Data records:

• • • • • • •

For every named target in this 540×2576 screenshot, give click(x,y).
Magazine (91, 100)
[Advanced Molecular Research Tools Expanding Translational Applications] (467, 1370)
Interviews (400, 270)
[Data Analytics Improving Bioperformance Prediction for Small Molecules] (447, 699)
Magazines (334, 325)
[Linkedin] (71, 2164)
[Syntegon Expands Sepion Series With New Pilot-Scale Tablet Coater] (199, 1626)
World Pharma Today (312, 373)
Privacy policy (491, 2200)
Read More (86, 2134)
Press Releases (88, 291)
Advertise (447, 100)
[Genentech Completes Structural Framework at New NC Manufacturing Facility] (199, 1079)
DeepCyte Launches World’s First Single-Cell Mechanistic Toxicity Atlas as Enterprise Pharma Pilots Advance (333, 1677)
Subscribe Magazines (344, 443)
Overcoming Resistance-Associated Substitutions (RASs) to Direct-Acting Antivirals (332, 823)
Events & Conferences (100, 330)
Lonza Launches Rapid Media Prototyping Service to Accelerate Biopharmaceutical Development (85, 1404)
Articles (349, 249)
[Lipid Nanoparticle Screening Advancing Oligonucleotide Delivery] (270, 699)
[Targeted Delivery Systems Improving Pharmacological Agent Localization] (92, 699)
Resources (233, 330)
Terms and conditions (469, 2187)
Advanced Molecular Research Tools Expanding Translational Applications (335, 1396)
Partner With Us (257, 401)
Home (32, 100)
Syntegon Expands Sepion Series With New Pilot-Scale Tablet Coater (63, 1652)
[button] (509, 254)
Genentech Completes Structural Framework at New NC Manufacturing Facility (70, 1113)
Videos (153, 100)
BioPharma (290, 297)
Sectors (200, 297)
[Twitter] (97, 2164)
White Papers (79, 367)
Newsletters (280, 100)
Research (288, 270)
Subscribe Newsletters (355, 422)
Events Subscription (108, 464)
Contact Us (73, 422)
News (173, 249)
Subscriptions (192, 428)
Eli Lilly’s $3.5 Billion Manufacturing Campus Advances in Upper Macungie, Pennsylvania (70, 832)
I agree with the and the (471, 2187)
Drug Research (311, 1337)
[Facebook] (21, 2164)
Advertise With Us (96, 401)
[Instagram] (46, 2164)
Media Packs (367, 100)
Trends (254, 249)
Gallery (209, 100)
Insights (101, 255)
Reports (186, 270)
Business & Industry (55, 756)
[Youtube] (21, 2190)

• • • • • • •

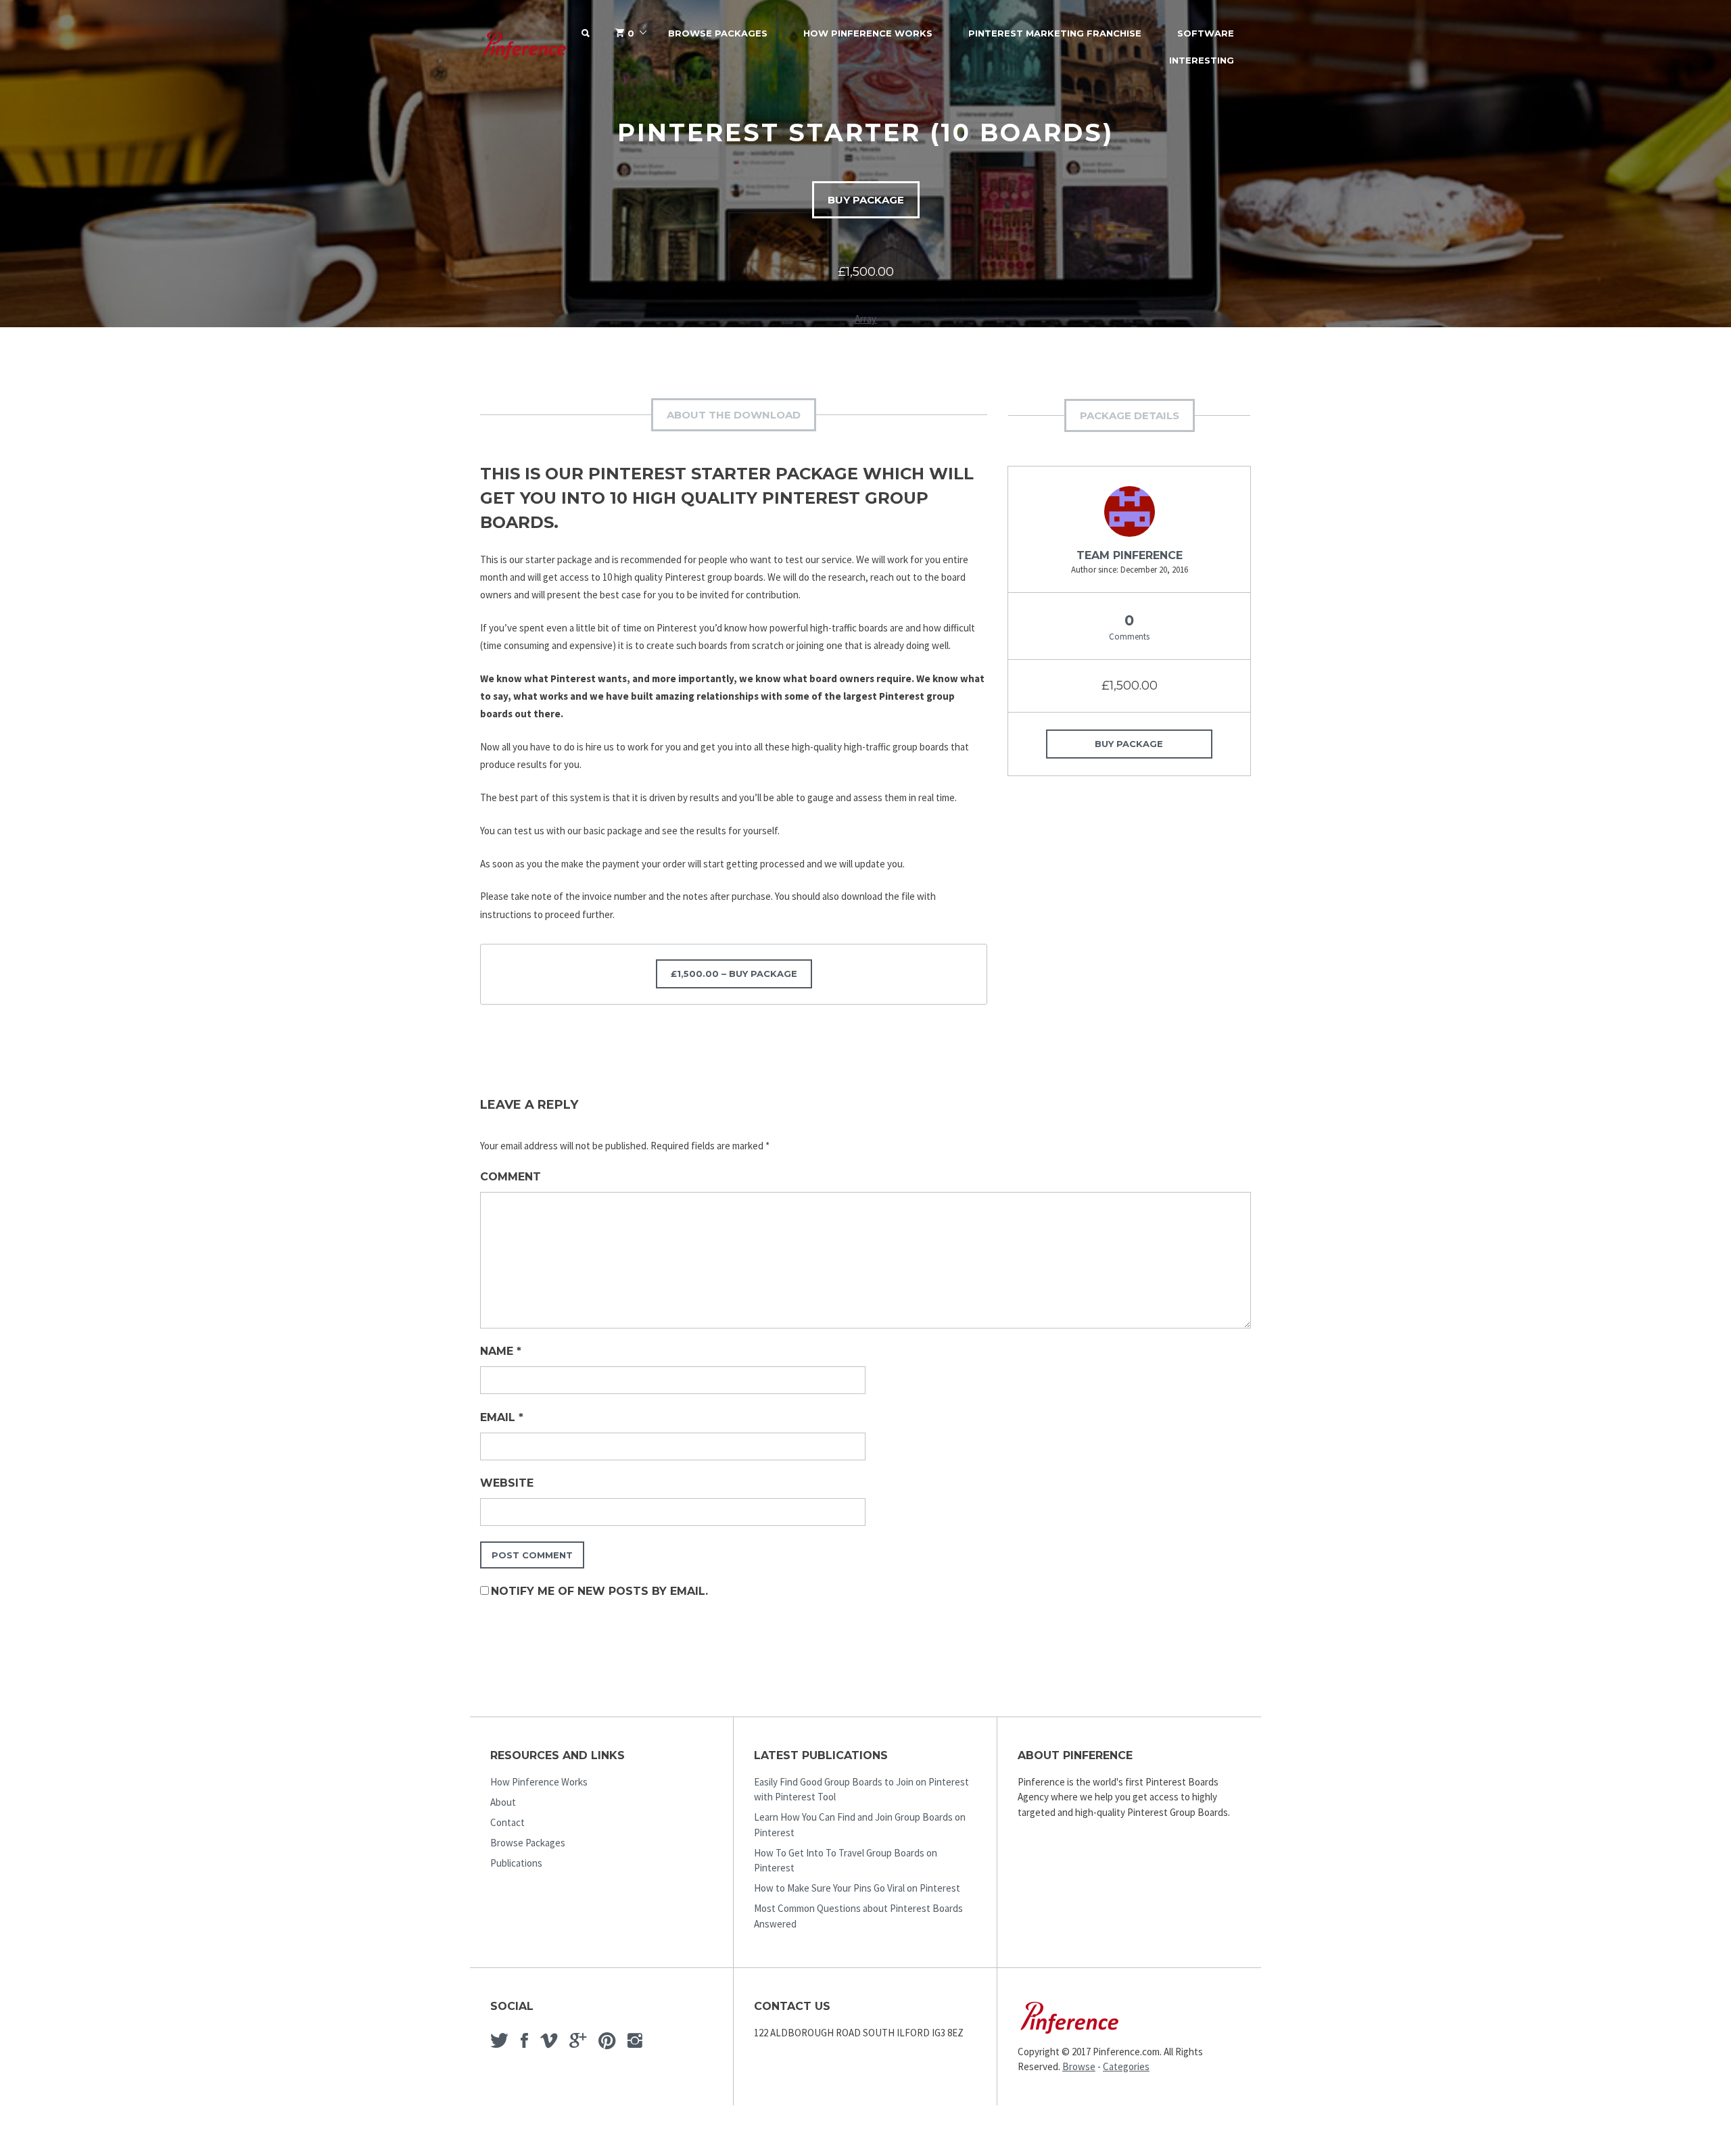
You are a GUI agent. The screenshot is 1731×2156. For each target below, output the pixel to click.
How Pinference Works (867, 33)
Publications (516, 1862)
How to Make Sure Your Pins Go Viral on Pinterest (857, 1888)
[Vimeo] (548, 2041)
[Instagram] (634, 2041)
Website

• • • • • • •

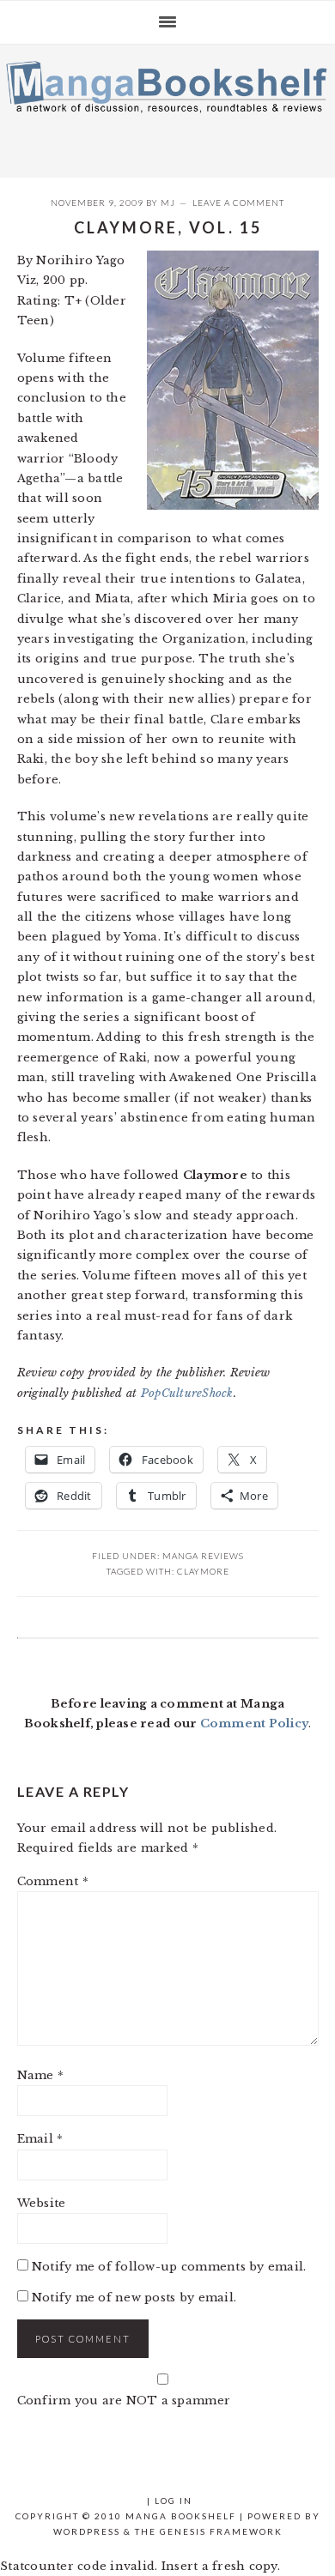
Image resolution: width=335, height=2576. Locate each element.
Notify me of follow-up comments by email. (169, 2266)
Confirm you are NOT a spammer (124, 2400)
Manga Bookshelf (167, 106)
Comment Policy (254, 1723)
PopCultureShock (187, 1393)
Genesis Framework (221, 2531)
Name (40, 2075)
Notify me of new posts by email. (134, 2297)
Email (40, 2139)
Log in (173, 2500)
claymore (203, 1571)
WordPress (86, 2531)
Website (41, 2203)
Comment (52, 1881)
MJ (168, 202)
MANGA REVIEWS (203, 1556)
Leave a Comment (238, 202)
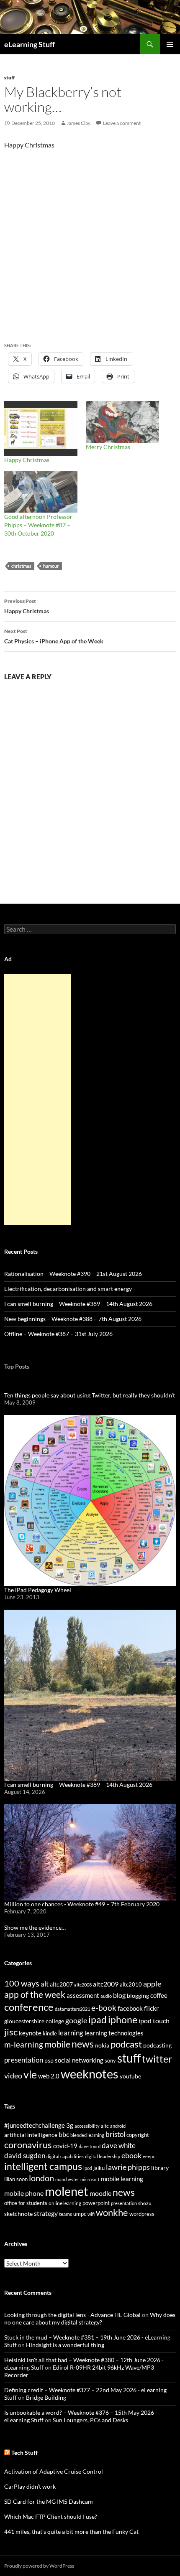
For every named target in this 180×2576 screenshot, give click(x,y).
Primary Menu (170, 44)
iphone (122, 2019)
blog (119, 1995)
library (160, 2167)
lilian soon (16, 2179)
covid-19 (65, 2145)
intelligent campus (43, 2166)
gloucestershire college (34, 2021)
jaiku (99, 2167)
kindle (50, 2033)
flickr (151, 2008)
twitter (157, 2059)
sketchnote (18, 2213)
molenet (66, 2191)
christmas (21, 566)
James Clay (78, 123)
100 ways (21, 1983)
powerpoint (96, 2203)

• • • • • • •

Task statement: Look over the listing above and copy each line that contains "Events".

Exercise result:
Events & Conferences (100, 330)
Events Subscription (108, 464)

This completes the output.